§ Problem statement:
Your answer must be an exact copy of the data, without any pictures.

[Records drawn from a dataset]
───
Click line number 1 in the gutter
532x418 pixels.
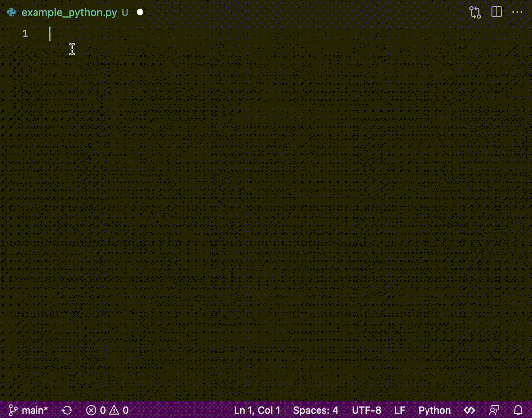(x=25, y=34)
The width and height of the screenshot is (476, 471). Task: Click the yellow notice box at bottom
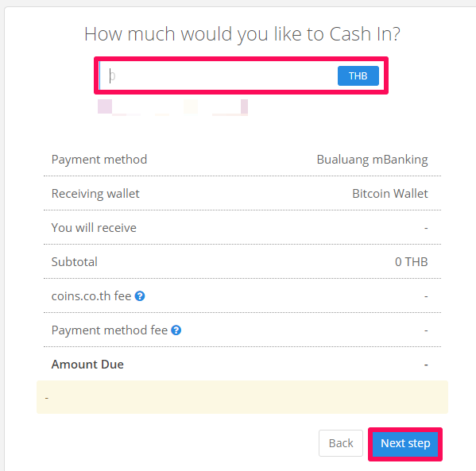tap(242, 397)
───
§ Exercise result:
Click line number 1 in the gutter
532x418 pixels.
(x=25, y=34)
The width and height of the screenshot is (476, 471). Task: Click the yellow notice box at bottom
tap(242, 397)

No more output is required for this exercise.